● **GOAL**
Please rewrite the lines between the one holding "This screenshot has width=613, height=725." and the one holding "click(104, 70)", inclusive, switching "accomplish" to "achieve" and leaving everything else as it is.

● **Dataset items**

----

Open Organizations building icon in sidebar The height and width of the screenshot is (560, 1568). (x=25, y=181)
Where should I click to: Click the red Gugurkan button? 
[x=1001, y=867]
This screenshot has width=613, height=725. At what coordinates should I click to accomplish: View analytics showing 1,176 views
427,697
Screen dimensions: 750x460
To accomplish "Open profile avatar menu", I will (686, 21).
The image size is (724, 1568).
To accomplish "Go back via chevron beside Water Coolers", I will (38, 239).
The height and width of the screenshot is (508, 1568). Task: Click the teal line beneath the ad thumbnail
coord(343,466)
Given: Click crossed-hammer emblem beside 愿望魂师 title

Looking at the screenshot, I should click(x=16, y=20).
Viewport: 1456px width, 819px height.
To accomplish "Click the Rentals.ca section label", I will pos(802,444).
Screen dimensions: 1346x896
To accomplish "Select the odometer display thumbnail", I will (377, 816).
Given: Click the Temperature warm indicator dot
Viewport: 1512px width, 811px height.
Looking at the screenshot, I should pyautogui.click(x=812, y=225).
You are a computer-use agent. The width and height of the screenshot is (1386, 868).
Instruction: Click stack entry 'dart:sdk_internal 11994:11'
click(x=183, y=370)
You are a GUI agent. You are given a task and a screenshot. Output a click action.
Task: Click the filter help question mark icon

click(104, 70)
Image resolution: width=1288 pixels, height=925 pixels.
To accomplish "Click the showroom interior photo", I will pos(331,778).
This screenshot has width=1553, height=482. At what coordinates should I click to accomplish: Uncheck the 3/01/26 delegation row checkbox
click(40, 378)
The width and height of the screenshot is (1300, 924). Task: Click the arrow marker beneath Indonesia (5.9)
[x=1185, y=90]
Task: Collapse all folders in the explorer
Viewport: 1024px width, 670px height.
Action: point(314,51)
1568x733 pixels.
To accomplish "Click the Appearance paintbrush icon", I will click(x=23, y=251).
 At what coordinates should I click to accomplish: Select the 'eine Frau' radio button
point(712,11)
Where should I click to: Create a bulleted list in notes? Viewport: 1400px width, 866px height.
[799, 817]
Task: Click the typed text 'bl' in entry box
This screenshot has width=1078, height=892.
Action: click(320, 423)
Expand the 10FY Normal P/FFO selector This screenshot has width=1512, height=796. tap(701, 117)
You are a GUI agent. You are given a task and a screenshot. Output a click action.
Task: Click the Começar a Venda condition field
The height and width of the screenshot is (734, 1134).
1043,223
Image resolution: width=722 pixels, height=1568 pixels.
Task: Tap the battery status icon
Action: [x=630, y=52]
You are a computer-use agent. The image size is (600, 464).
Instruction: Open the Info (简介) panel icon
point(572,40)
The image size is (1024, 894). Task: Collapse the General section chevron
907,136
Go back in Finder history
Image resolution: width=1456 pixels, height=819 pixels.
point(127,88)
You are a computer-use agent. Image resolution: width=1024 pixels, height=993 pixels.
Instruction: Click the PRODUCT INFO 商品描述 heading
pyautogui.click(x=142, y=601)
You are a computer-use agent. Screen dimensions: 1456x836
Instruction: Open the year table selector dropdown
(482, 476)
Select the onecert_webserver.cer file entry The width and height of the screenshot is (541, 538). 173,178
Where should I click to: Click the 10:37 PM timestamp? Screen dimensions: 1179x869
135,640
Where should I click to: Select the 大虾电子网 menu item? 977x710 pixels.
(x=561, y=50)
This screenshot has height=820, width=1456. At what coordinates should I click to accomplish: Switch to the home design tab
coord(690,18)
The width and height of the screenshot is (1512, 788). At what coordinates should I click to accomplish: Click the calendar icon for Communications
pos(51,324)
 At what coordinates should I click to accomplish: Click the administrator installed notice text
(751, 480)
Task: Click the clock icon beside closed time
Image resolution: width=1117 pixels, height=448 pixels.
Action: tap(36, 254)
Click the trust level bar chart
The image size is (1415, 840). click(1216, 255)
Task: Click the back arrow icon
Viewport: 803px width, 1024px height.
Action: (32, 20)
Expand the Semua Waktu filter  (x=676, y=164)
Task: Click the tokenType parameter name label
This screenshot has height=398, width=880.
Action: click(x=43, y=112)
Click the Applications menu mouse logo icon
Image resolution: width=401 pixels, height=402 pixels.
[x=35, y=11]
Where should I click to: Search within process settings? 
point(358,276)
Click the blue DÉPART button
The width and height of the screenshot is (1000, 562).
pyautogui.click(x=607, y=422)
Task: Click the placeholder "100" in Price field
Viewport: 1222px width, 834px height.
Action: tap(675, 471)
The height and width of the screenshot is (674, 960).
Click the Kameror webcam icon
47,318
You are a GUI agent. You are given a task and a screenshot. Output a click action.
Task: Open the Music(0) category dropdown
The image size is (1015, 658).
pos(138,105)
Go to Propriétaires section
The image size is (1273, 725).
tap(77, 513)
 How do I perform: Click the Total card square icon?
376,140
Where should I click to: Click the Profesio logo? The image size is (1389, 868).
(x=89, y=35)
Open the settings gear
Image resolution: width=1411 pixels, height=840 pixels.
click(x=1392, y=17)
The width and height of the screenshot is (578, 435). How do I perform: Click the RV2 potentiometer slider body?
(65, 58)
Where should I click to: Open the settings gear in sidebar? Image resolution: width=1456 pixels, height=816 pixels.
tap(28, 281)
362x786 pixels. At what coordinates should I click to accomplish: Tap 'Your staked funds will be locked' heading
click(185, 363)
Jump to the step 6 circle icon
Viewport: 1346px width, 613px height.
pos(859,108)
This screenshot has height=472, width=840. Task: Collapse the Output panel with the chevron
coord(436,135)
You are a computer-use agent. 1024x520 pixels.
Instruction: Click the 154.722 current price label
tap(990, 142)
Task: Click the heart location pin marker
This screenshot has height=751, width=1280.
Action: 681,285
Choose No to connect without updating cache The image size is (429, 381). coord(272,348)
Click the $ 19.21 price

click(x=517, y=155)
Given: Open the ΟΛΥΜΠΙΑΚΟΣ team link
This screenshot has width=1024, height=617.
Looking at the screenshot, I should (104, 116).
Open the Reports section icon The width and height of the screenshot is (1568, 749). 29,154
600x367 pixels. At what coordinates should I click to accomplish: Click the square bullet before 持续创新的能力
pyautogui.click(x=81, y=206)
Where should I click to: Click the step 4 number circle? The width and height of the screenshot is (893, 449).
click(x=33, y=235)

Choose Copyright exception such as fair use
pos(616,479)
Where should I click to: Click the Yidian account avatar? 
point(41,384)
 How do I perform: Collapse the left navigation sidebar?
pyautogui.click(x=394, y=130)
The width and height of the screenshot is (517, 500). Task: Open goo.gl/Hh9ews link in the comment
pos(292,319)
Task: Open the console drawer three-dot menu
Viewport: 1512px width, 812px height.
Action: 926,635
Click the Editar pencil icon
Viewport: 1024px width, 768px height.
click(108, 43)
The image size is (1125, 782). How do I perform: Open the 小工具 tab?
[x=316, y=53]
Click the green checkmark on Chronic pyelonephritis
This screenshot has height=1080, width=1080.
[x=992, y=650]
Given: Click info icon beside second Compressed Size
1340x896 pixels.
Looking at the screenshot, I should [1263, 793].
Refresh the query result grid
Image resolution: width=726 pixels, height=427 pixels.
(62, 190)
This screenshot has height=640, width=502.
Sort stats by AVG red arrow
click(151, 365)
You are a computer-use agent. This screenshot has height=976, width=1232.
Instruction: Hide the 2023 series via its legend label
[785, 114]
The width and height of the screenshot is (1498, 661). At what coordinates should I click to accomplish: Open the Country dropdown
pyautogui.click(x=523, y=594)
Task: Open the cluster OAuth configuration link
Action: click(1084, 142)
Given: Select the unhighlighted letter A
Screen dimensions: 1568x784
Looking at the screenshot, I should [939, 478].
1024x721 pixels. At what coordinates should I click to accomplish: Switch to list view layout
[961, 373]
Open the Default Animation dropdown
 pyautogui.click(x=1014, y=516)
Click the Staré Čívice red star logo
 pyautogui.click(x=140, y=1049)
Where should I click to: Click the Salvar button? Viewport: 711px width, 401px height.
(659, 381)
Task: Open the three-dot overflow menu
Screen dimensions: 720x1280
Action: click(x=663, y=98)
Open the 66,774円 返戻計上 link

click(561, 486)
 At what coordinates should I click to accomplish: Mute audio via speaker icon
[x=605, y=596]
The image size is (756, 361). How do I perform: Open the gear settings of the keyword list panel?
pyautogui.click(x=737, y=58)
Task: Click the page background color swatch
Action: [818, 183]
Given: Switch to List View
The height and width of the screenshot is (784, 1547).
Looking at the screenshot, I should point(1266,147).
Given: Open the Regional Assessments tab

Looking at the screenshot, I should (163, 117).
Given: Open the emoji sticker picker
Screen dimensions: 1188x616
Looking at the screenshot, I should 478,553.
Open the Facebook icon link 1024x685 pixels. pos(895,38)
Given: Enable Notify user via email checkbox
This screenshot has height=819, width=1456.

----

● **SOLUTION BELOW**
This screenshot has width=613, height=725. At what coordinates should I click to achieve: View analytics showing 1,176 views
427,697
Screen dimensions: 750x460
To achieve "Open profile avatar menu", I will (686, 21).
The image size is (724, 1568).
To achieve "Go back via chevron beside Water Coolers", I will (38, 239).
The height and width of the screenshot is (508, 1568). Task: Click the teal line beneath the ad thumbnail
coord(343,466)
Given: Click crossed-hammer emblem beside 愿望魂师 title

Looking at the screenshot, I should click(x=16, y=20).
Viewport: 1456px width, 819px height.
To achieve "Click the Rentals.ca section label", I will pos(802,444).
Screen dimensions: 1346x896
To achieve "Select the odometer display thumbnail", I will (377, 816).
Given: Click the Temperature warm indicator dot
Viewport: 1512px width, 811px height.
Looking at the screenshot, I should pyautogui.click(x=812, y=225).
You are a computer-use agent. The width and height of the screenshot is (1386, 868).
Instruction: Click stack entry 'dart:sdk_internal 11994:11'
click(x=183, y=370)
You are a GUI agent. You are given a task and a screenshot. Output a click action.
Task: Click the filter help question mark icon

click(104, 70)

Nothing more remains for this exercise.